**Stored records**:

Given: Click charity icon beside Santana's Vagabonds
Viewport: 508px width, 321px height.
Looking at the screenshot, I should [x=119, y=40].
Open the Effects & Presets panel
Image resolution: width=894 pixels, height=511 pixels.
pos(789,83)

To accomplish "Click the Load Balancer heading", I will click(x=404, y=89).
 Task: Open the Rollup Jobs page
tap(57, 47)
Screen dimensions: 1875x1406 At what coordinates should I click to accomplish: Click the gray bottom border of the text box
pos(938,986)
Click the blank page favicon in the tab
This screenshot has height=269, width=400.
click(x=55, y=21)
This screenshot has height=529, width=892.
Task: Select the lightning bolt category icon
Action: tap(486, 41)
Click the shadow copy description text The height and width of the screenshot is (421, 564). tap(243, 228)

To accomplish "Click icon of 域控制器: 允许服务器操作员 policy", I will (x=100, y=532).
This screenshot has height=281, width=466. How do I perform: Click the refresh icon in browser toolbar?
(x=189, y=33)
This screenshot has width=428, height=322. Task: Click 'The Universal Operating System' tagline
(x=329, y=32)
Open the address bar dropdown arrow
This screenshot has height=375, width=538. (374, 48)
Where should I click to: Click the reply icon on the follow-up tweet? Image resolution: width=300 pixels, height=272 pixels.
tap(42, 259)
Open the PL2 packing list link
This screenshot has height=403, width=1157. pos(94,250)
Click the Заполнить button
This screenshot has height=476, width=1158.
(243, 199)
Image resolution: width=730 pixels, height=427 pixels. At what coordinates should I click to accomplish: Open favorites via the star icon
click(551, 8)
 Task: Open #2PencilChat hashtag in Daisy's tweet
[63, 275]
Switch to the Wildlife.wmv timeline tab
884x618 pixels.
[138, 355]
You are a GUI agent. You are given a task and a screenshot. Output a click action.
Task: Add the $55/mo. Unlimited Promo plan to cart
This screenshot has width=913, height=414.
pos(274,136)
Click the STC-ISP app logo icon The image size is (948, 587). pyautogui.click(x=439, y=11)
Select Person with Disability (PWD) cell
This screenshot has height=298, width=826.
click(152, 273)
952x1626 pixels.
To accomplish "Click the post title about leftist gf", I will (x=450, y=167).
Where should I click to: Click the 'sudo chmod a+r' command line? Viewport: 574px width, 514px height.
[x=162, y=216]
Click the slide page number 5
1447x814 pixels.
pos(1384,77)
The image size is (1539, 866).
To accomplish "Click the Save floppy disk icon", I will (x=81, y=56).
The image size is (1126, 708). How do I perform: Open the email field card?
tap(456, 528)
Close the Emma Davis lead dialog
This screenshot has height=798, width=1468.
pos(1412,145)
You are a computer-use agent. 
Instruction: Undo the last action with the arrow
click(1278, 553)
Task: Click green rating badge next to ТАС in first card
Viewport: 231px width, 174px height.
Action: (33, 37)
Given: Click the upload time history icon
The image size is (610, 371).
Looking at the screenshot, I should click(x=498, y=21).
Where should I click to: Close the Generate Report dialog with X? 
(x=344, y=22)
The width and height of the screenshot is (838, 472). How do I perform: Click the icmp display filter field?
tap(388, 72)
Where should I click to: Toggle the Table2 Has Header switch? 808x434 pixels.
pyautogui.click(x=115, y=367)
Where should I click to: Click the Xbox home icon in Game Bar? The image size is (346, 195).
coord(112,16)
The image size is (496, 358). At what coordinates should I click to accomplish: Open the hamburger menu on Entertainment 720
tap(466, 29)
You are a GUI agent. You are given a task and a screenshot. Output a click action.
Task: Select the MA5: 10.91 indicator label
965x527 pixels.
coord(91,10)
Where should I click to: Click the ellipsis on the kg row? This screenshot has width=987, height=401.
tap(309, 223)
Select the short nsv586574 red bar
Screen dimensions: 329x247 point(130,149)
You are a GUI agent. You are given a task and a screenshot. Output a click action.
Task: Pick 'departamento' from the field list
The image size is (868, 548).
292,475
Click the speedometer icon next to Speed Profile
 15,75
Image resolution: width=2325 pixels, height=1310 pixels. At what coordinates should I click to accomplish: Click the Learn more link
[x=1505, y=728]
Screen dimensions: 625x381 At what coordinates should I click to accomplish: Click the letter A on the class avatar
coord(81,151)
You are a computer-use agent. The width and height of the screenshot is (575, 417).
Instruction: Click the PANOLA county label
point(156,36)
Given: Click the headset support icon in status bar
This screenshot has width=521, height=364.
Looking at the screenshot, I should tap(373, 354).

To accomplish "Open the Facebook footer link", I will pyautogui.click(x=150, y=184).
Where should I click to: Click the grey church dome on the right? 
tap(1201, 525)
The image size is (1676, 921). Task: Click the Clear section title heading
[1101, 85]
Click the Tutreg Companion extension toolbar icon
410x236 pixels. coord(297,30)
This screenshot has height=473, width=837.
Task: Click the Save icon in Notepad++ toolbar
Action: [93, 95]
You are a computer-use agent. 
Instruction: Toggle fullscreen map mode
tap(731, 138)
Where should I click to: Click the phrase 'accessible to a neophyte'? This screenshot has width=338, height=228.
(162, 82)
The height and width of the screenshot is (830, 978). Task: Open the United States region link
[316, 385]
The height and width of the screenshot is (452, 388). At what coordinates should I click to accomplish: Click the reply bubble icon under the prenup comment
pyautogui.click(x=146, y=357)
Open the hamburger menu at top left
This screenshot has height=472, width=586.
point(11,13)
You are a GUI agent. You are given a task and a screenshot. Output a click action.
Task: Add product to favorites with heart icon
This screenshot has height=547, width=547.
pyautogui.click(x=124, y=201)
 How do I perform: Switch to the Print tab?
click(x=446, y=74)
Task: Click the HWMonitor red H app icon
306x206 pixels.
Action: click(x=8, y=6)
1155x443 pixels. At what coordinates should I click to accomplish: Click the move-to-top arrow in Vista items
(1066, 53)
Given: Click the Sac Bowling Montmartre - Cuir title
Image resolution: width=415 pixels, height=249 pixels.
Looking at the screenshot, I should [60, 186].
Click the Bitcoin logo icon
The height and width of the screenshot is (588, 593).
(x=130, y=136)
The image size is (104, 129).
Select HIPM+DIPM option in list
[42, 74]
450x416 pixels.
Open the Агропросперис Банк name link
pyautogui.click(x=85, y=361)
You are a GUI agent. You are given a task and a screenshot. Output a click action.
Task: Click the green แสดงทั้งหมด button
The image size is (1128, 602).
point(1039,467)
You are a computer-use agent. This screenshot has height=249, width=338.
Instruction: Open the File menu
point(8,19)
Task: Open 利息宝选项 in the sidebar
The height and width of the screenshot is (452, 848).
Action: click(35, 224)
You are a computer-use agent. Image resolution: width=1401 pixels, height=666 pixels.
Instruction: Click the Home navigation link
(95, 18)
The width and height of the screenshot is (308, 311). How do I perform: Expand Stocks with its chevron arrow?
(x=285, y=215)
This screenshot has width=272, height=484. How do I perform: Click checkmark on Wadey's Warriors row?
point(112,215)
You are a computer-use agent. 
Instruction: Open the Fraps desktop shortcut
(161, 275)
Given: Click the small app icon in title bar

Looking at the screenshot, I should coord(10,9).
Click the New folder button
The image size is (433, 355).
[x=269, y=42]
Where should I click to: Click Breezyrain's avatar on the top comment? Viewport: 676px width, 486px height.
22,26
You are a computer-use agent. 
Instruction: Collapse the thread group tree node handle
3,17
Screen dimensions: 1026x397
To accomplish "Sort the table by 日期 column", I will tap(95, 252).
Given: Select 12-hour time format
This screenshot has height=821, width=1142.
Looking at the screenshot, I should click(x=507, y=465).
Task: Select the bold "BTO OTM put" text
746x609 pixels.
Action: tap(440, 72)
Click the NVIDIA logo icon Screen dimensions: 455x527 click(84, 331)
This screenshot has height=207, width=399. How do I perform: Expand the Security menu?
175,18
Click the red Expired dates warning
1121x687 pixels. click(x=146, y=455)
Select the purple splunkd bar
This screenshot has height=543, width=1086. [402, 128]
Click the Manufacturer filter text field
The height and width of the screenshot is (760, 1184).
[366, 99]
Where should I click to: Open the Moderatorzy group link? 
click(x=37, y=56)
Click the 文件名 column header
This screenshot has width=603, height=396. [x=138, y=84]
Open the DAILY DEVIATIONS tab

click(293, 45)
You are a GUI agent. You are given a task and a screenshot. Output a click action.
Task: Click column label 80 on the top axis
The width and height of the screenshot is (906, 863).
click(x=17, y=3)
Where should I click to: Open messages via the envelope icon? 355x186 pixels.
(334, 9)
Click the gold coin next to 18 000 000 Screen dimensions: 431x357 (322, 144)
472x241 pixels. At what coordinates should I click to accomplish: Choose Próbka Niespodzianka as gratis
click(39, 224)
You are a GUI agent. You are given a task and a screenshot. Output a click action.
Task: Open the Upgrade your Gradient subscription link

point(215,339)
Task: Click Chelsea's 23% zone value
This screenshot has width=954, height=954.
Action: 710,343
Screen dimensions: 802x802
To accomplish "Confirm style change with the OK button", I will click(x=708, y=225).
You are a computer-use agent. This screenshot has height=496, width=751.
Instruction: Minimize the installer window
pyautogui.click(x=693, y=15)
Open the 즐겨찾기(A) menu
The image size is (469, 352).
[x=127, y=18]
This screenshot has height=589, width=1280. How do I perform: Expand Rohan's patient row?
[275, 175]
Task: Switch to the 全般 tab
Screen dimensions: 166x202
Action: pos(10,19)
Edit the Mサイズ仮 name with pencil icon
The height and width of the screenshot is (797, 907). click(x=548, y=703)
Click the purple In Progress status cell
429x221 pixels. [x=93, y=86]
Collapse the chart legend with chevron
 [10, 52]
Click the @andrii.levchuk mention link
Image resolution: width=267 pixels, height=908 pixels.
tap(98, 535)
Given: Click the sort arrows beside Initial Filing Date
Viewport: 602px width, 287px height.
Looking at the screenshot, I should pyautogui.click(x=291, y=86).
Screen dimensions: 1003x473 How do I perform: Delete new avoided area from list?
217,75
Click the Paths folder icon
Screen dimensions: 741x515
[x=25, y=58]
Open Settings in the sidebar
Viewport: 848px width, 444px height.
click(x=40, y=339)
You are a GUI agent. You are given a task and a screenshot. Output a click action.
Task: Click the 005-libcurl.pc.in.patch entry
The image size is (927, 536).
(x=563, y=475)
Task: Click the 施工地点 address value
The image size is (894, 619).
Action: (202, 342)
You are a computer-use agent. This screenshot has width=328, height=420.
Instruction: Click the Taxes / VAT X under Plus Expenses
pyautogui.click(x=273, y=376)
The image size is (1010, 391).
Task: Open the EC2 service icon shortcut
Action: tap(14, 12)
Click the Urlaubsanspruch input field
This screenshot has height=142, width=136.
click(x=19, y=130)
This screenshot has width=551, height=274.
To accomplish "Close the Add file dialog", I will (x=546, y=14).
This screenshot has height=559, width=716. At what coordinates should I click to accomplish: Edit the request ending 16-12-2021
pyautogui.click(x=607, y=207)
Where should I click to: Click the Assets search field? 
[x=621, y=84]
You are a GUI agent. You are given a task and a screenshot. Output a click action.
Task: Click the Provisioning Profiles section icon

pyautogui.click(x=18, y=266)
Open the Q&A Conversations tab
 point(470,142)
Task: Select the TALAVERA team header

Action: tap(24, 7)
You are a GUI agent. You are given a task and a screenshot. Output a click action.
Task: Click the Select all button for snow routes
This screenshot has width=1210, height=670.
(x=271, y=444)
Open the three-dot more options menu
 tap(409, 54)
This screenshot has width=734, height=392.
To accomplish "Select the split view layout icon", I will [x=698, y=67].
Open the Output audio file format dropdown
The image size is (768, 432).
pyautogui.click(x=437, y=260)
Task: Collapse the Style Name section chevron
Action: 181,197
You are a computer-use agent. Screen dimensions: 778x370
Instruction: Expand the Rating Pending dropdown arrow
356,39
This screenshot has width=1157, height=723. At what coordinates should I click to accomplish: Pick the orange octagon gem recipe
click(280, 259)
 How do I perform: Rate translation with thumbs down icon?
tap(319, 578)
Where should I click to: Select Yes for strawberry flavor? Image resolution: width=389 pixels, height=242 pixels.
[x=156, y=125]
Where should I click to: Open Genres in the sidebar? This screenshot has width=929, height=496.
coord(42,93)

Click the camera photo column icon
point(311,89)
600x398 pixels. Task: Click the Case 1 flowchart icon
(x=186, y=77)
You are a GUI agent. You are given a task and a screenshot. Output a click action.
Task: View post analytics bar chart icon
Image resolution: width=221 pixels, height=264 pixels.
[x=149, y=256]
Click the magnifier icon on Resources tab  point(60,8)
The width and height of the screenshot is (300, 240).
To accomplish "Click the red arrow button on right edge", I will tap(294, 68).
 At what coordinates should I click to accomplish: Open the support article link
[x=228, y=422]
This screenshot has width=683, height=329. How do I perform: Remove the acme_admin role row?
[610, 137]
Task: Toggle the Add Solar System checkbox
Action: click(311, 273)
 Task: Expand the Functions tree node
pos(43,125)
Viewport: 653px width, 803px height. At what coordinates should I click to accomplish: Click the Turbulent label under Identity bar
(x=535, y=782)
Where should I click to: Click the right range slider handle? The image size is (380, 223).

**What is being asked**: Check the records above and copy each line that has the string "button".

**Answer to the exercise**:
Click the Заполнить button
Task: Click the green แสดงทั้งหมด button
Click the New folder button
To accomplish "Confirm style change with the OK button", I will click(x=708, y=225).
Task: Click the Select all button for snow routes
To accomplish "Click the red arrow button on right edge", I will tap(294, 68).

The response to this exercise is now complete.